But on the final day of 2009, the high court found in favour of Pakiam and the Bishops of Peninsular Malaysia, marking either a victory for freedom of speech or a lamentable triumph of secular values over democratic choice in a majority Muslim country, depending on one’s view. The issue, however, was far from resolved. For one thing, the government appealed against the decision of the high court, as did the five states. For another, the high court had not been asked to review the legality of the various non-Islamic religions enactments — merely the decision to impose the condition contained in bin Yusoh’s letter — and so, they remained good law.

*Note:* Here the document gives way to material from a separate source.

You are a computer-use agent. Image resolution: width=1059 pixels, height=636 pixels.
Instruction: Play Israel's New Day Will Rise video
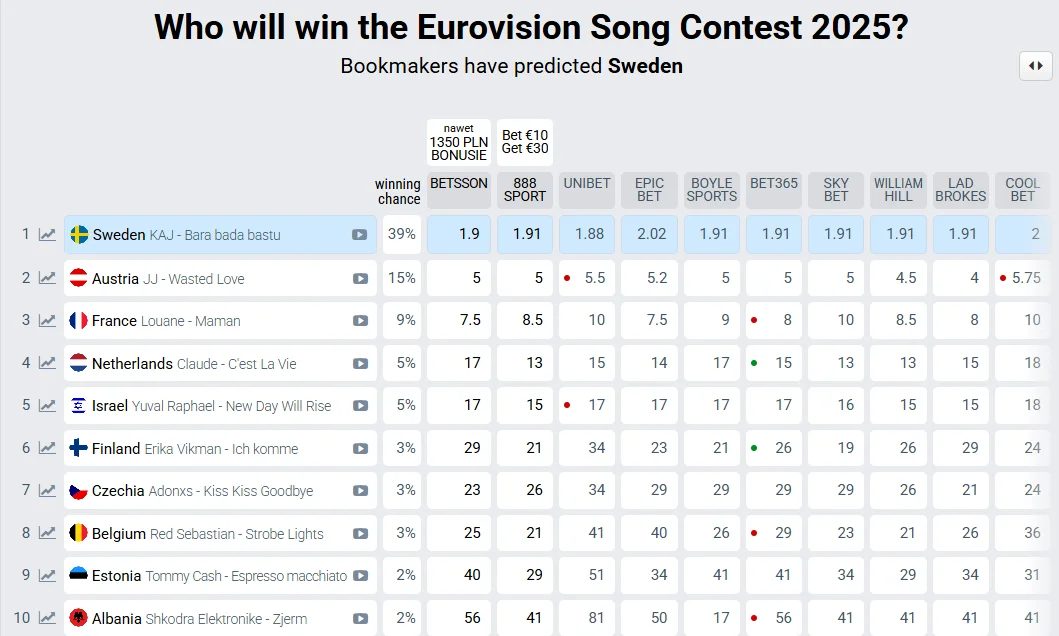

This would prove troublesome for Malaysia’s Christians. In early 2011, it was reported that the Islamic affairs departments of certain states had raided the premises of various Christian organisations, including a Bible-import business called Gideon, and impounded tens of thousands of Bahasa and Iban-language Bibles, citing the Non-Islamic religions enactments as justification. This prompted the prime minister of Malaysia, Mohammad Najib Abdul Razak, to write to the chairman of the Christian Federation of the country, proposing a ten-point solution to defuse the welling inter-religious tension. The letter affirmed that Bibles in any language could be imported into the country, but stipulated that Bahasa-language Bibles, whether imported or locally-produced, must have a crucifix and the words Christian publication printed on their front.
The inclusion of this proviso made clear the strength of the government’s fear of non-Islamic and secular proselytising encouraged by the ready availability of Bahasa-language Bibles — fear of the “naked public square”, increasingly devoid of Islamic speech and thus increasingly hostile towards Islam in general, to paraphrase the American Catholic writer John Neuhaus. Given this anxiety on the part of the Government one might think that all the parties would have embraced the ten-point proposal as a much-needed compromise. But for various reasons — the peculiarities of Malaysian domestic politics and the procedural limitations of the justice system, to name two — the proposal was never enshrined in law and the various state enactments remained untouched. Preserving the status quo, however, meant that incidents of Bible-seizing continued; the most recent widely reported case occurred earlier this year, in Selangor province.
And then, as if to rub salt in the Bible-seizing wound, the court of appeal ruled unanimously in favour of the ministry and set aside the decision of the high court. The bishops were given leave to appeal but, on 23 June of this year, the Federal Court of Malaysia turned down their application and upheld the decision of the court of appeal, thus drawing the case to an unsatisfactory close.
The decision of the federal court — decided by a narrow four-to-three margin — is disappointing not only in the result but in the reasons given, too. Like many administrative law cases, the judgment is preoccupied with questions of procedural, rather than substantive, unfairness. This would be tolerable if the decision taken by the ministry had not impacted on fundamental rights enshrined in the federal constitution: Article 3 asserts that while Islam is the official religion of the federation, this should not impinge on the rights of non-Muslims to practice other religions in peace and harmony.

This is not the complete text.